Para começar a enfrentar o desafio de produzir uma cidade mais justa e sustentável, o primeiro passo é atacar os vazios urbanos, as grandes áreas mantidas desocupadas ou subutilizadas na expectativa de se apropriar da valorização gerada pelos investimentos públicos e privados no entorno. Essencialmente parasitárias, estas grandes reservas especulativas promovem a degradação dos arredores e comprometem tanto o esforço público de qualificação da urbanização quanto os projetos privados de investimentos.

Por muitos anos, esta questão do enfrentamento dos vazios urbanos foi encarada com um viés ideológico totalmente equivocado. Aquilo que, por exemplo, em Nova Iorque era visto como um elemento essencial do desenvolvimento econômico (mecanismos para inibir áreas ociosas ou de baixa utilização incompatível com os projetos urbanos), aqui foi visto por décadas – e às vezes ainda é – como uma política “esquerdista”.

Políticas como a desenvolvida em Nova Iorque pressionam para que estas reservas especulativas sejam colocadas no mercado e alimentem o ciclo produtivo imobiliário que combate a degradação do entorno.

É com dificuldade, mas também com satisfação, que este debate tem sido enfrentado e ganho desde 2011 com a aplicação da Lei da Função Social da Propriedade, que prevê um rito claro para combater a especulação por meio da progressão na cobrança do IPTU e outros mecanismos.

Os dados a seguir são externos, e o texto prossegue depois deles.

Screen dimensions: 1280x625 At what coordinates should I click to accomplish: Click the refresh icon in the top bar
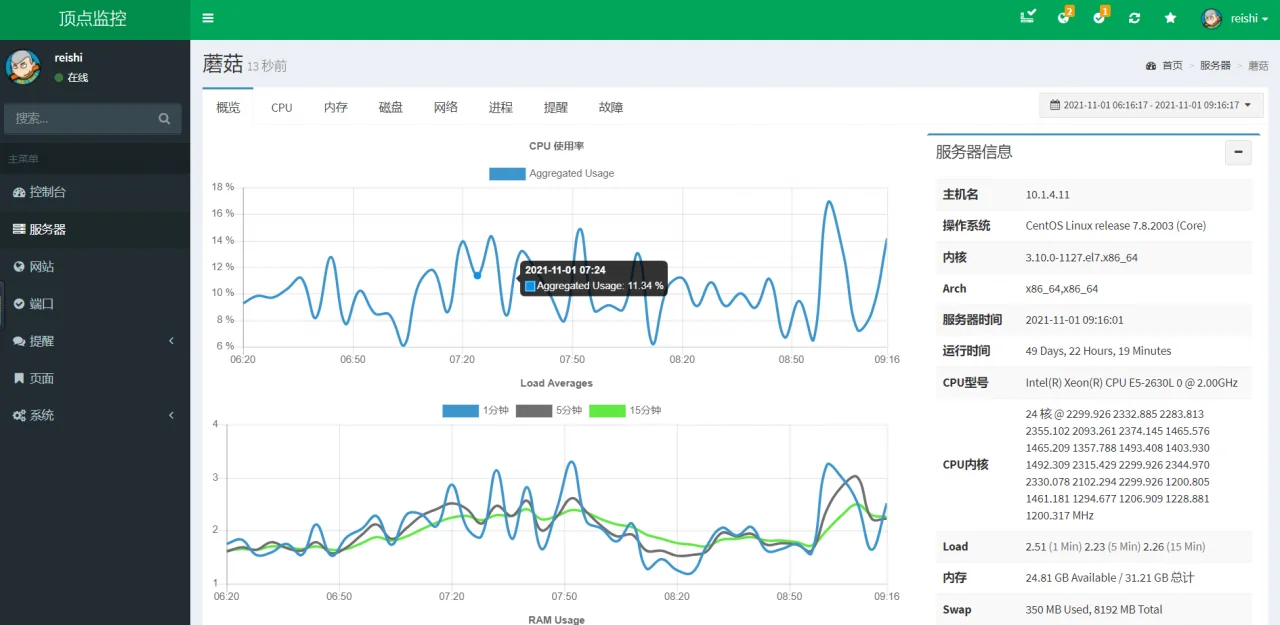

Se houve avanços concretos nestes cinco anos de aplicação do Plano Diretor, em boa parte isso ocorreu por causa da Lei da Função Social da Propriedade, aprovada ainda antes do PDE, em 2010. Prevista na Constituição e no Estatuto das Cidades, em São Paulo, a lei que cria os mecanismos para execução da Função Social é de minha autoria.

O viés ideológico que ainda resta na visão sobre a Função Social da Propriedade a encara como instrumento punitivo, não como política de incentivo a produção habitacional e estímulo à atividade imobiliária. Na elaboração da lei, para superar essa visão equivocada, foram criadas “portas de saída” para que a progressividade do IPTU dos vazios urbanos e a desapropriação fossem não o objetivo, mas o último recurso a ser adotado.

A meta não é arrecadar mais IPTU ou desapropriar, mas fazer com que estas áreas vazias ou subutilizadas tivessem uma destinação compatível com o adensamento previsto para as regiões onde estão inseridas e se integrassem na cidade, produzindo moradia em áreas bem servidas de infraestrutura e oportunidades de negócios e desenvolvimento. Ainda há muito a ser feito, mas, em grande parte, os resultados falam por si.

Hoje, dos quase 1300 imóveis notificados, a maioria nas regiões centrais, um quarto já tem projeto protocolado. Ou seja, o proprietário tem uma proposta sobre o que fazer ali para que o imóvel possa cumprir sua função social. A proporção é ainda maior se for levada em conta apenas as áreas notificadas nas quais efetivamente se verificou que se tratava de reserva especulativa.

Nestas áreas, antes degradadas, começa a surgir uma nova cidade moderna no lugar das áreas esvaziadas. Espaços que aumentarão a oferta de moradia próximas do emprego, com infraestrutura. Certamente, o custo de incentivar esta produção é muito menor do manter a explosão desenfreada da periferia. Levados em conta os problemas associados à expansão periférica, como o custo ambiental e de mobilidade, não é difícil concluir que incentivar a produção nestas áreas centrais notificadas geraria, no final, muito mais economia e benefícios à cidade. Por exemplo, estimular programas de Locação Social nesses imóveis seria uma forma eficaz de enfrentar o déficit habitacional e acelerar a oferta de moradia digna.